Szyk zdań gubi Ci się czasem, co bywa irytujące i wybija z rytmu.
cytat„ …było lato, gdy do słuchu Daimyo doszło, iż zbiory uprawne ryżu, w porównaniu do wcześniejszych lat, były mizerne. A że był to srogi człowiek, który każde niepowodzenie tłumaczył brakiem kompetencji, nieudolnością lub lenistwem pracownika. Ruszył więc ze swoją świtą na osobistą inspekcję.”
- rozpoczęcie głównej opowieści tego opowiadania, nie napawa nadzieją na lepszą gramatykę. Te zdania są mocno niepoprawne i trzeba nad nimi porządnie przysiąść. Jeśli masz problem, aby samodzielnie wyłapywać takie nieścisłości, to polecam pokazywanie swojej twórczości komuś bliskiemu, zanim ją udostępnisz. Dobrą praktyką jest również, aby pozostawić swoją pracę na kilka tygodni po napisaniu i powrócić do niej po dłuższym czasie. Wtedy łatwiej jest wyłapać błędy, jednak i tak spojrzenie "świeżego oka" jest najbardziej skuteczne.
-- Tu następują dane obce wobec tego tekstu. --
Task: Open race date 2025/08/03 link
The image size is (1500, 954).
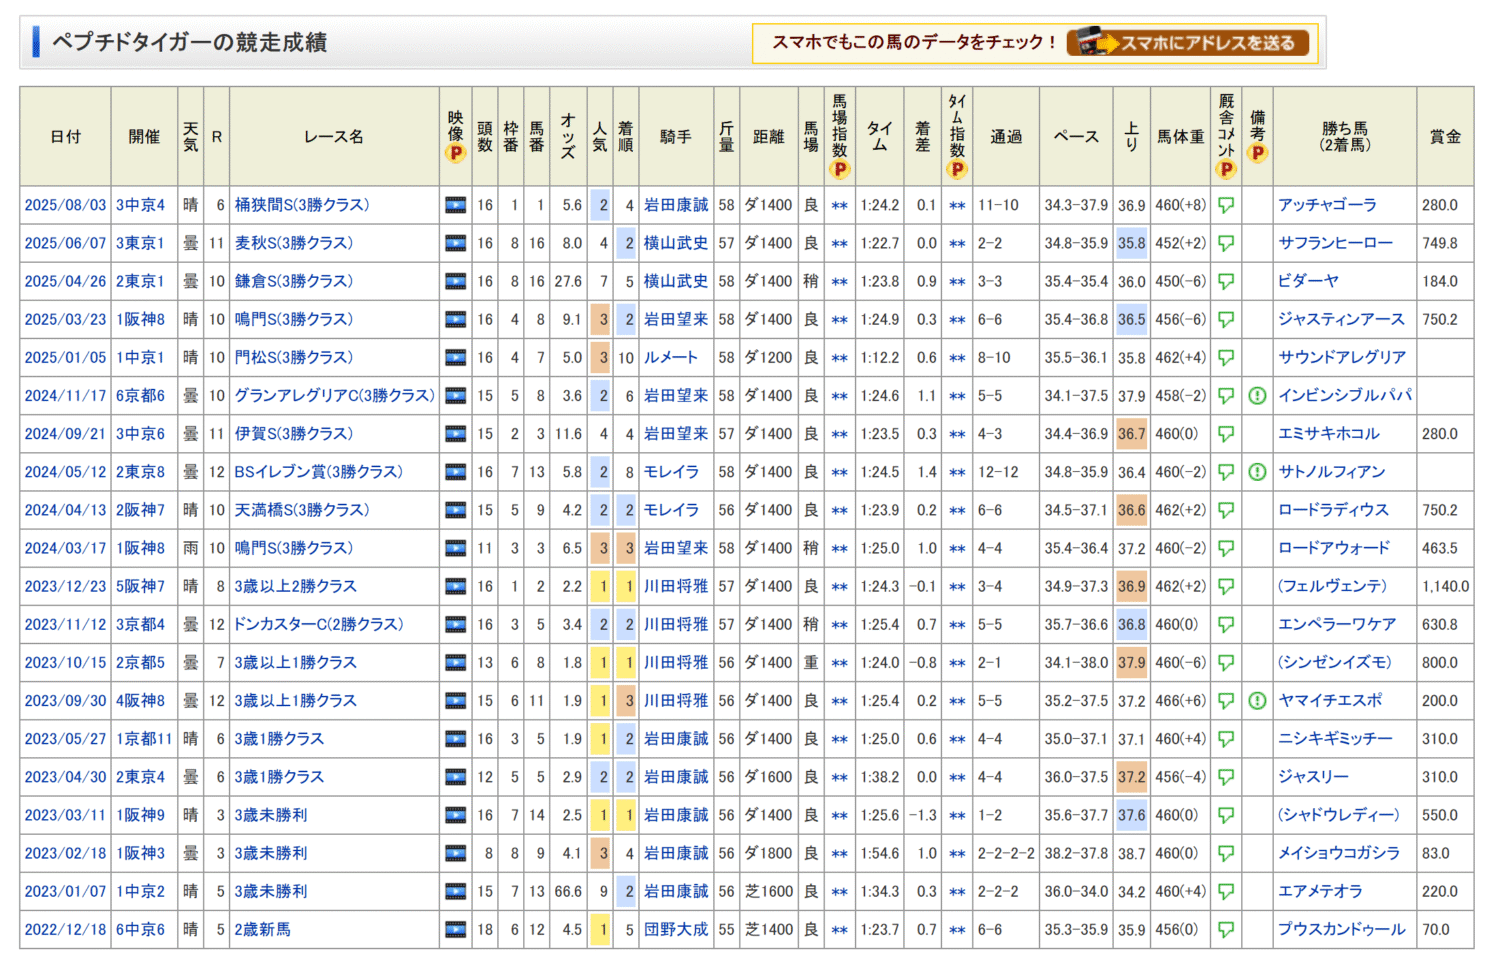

cytat„ Proszę Cię w imieniu tych ludzi o zaprzestanie tego pochodu śmierci.”
- zaimki w tekście piszemy małą literą.

Dotarłam do końca tej niezwykłej historii i muszę przyznać, że nie brak Ci wyobraźni i umiejętności tworzenia światów, które mogą porywać, wciągać i pobudzać umysł. Twój tekst nie należy do idealnie spójnych i nie mogę powiedzieć, że jest jednolity i równy.Mniej więcej od ok 8-9 strony mogłam mówić o immersji i tym, że tekst jest ciekawszy, wciągający. Wtedy to, zaczęłam być ciekawa, o co chodzi i jak poprowadzisz tę historię, mimo że jasne było, iż wszystko zmierza do jednego - do pokonania złego Pana. Ostatnie strony były dużo ciekawsze i dawały coś czytelnikowi, nie nudząc. Zdecydowanie na plus tej części tekstu jest to, że nie wyłapałam tam błędów, które napotkałam na początku. Może jest to kwestia immersji i za jej sprawą przestałam tak bardzo zwracać uwagę na szczegóły, a może po prostu było znacznie lepiej.
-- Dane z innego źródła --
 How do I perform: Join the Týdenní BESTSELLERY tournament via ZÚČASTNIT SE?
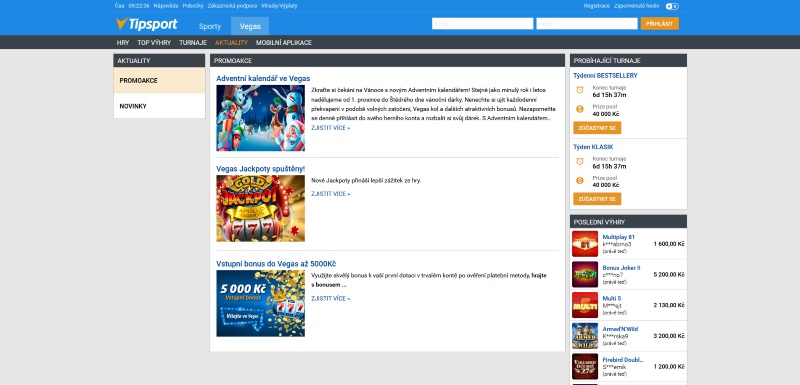[597, 127]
Bardzo oszczędnie stosujesz opisy. Tyczy się to zarówno bohaterów, jak i otoczenia. Dajesz czytelnikowi jakąś namiastkę, rzucasz po troszku tu czy tam jakieś wstawki, ale w większości, są to tylko krótkie informacje. O ile w opisach postaci, jakoś można tutaj to przełknąć, pewnie za sprawą samego klimatu opowieści, można sobie dopisać niektóre elementy to, jednak w opisach otoczenia, bardzo mi to przeszkadza.
Jak wspomniałam na początku, uwielbiam poznawać nowe, ciekawe światy, tym bardziej, kiedy są egzotyczne, a za takie właśnie uważam klimaty azjatyckie. Oczekiwałam wciągnięcia w zapachy, kolory, kształty Azji. W niezwykłość jaką daje europejczykom zetknięcie się z tym rejonem. Nie dałeś mi tego, a jedynie skupiłeś się na akcji, walce dobra ze złem i na szablonowych rozwiązaniach znanych powieści i filmów. Muszę szczerze przyznać , że troszeczkę czuję się zawiedziona.
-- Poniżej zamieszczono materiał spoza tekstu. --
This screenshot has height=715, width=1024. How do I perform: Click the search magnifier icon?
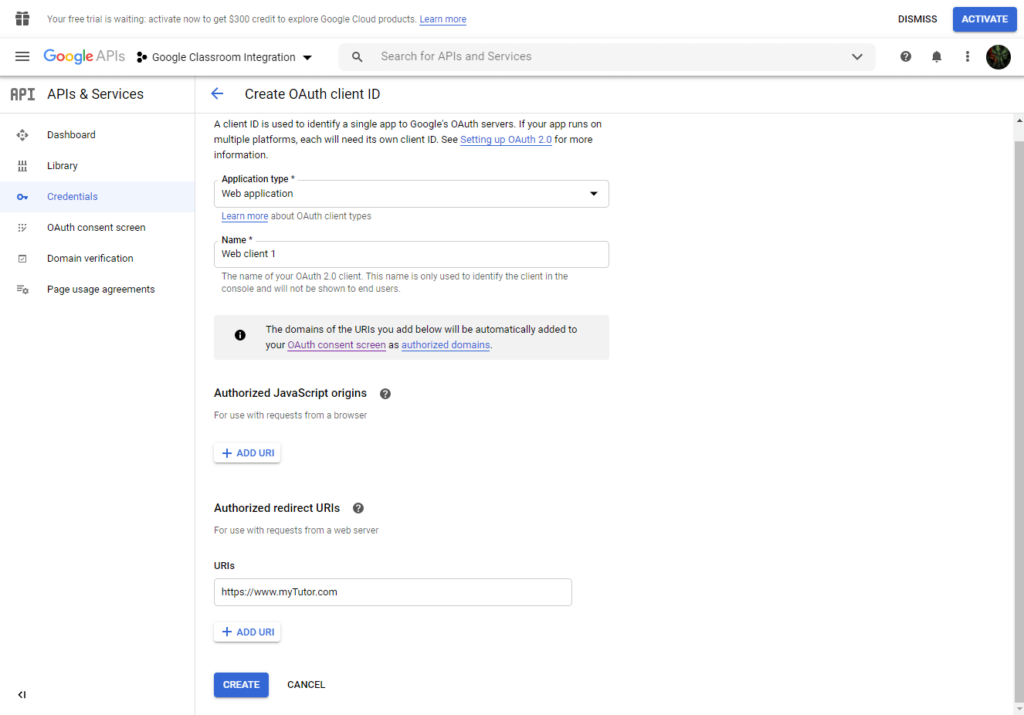coord(357,57)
Bardzo podoba mi się wspomnienie o prawdziwych i dość współczesnych Blackwatersach! :D Chociaż ja napisałabym ich dużą literą, bo to jednak nazwa własna.
Najbardziej podoba mi się oczywiście fragment w którym starzec pokazuje swoją prawdziwą twarz. Tak pokazanego Feniksa, nie widziałam jeszcze nigdy, takiej interpretacji nie spotkałam, a co za tym idzie, podobała mi się i zaskoczyła mnie. To ogromny plus tego tekstu. Potraktowałeś ten mit bardzo nieszablonowo, wyjątkowo, to był dla mnie powiew świeżości i nowości, która wyróżnia tekst.
Dodając do tego ciekawsze i bardziej szczegółowe opisy walki i magii jaką władał starzec - muszę uznać ten fragment jako najciekawszy. Jednak najważniejsze, że Ty sam, jako Autor, pokazałeś co potrafisz i odkryłeś, że nie jest tak najgorzej z tymi opisami, kiedy tyko się do nich przyłożysz. Wciąż jest tu jeszcze wiele do dodania, ale i tak tutaj jest najlepiej z całości.
Dopiero ta część wyrwała mnie z ogólnego znudzenia i stałego oczekiwania na to "coś".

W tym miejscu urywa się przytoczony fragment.